Rubicon Project has lifted the lid on a tool to help publishers deal with the complications of header bidding, asserting its roots in open-source software allows publishers to take back control.
Rubicon Project CEO Michael Barrett teased the launch of Demand Manager last week on a call with investment analysts, saying early beta tests have yielded a “phenomenal response.”
The rise of header bidding, a software that helps publishers manage multiple auctions for an ad impression simultaneously, is a trend that initially blindsided Rubicon Project and subsequently led its current leadership team to participate in the launch of Prebid.org to promote an open-source approach to developing the software.
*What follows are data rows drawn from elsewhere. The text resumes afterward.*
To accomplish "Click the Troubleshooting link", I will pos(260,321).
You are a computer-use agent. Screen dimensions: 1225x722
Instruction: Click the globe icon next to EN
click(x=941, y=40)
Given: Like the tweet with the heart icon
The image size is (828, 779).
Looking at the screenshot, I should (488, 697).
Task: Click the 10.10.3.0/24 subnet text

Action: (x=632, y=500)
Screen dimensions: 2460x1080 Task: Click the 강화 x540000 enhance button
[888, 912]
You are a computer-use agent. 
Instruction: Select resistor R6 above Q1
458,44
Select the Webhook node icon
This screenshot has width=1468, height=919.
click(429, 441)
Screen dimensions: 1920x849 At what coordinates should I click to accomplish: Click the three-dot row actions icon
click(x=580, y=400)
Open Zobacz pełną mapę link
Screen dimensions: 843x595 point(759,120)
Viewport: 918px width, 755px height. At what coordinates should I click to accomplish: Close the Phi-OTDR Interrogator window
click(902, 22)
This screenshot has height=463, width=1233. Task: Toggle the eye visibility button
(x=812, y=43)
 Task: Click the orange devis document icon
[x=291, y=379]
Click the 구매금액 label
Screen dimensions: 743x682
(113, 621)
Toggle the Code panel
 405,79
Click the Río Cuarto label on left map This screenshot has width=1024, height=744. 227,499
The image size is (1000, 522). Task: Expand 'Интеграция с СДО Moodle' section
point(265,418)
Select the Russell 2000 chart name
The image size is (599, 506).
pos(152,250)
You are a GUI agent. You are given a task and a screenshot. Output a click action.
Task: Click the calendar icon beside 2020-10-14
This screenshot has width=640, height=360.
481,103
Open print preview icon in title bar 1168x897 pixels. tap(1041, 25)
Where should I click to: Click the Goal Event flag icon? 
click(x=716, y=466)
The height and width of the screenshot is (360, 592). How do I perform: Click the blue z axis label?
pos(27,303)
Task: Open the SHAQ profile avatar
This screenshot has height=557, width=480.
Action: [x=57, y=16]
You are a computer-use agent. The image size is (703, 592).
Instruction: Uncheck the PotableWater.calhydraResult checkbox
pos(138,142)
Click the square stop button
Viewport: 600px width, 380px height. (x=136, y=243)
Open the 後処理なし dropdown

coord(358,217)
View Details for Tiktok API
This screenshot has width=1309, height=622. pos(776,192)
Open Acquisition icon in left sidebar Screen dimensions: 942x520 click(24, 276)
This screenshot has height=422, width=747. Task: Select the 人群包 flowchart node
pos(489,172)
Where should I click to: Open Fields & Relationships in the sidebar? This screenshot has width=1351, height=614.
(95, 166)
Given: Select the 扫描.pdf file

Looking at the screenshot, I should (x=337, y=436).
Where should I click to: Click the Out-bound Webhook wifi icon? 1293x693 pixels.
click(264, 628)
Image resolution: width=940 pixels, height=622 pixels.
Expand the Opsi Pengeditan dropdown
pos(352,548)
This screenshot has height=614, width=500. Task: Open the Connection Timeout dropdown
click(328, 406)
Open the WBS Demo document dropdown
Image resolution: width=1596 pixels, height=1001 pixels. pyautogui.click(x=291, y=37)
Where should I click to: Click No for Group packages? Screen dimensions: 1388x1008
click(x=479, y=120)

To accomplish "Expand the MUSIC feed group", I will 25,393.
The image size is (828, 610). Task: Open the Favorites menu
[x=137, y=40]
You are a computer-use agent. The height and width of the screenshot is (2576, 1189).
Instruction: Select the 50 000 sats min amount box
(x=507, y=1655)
Advocates championed header bidding as a means for publishers to reduce their dependence on Google’s sell-side ad-tech stack, and although it helped early adopters point northward, it brought with it complications, according to Rubicon Project CEO Michael Barrett.
Barrett told Adweek that Prebid.org is one of the most popularly installed header bidding solutions among premium publishers but that many of them now require additional resources to monetize the resulting demand the open-source software heralds.
“It’s really strong in terms of openness and transparency, but there are not as many tools in terms of analytics, monetization and optimization and just a real lack of expertise [in how best to use it],” he said.
Demand Manager is being marketed as “prebid as a service” given that it is based on the open-source software the company helped launch along with AppNexus in 2017.
It gives publishers access to inventory demand from more than 70 supply-side platforms and ad exchanges with a slew of international publishers, including Discovery Inc., Publishers Clearing House and Autotrader.
Rubicon Project CTO Tom Kershaw said in a statement: “With Demand Manager, we see the opportunity to combine the transparency and flexibility of open source with a turnkey service that puts control back in the publishers’ hands so they don’t have to rely on us or anyone else to run their businesses.”
Matt Burgess, business development and programmatic partnerships, at Publishers Clearing House, said in the joint statement that implementing the service helped revenue increase by double digits.
“The solution enables us to lower page latencies and improve our user experience, but the biggest change is how simple and easy it is to transact with all of our partners,” Burgess said.
Stephanie Layser, vp, advertising technology and operations, News Corp., described the prebid movement as “the independent future of ad tech.”
“The more publishers that embrace prebid and the more companies that contribute to the project, the better for the ecosystem as a whole—including buyers,” she said in the same statement.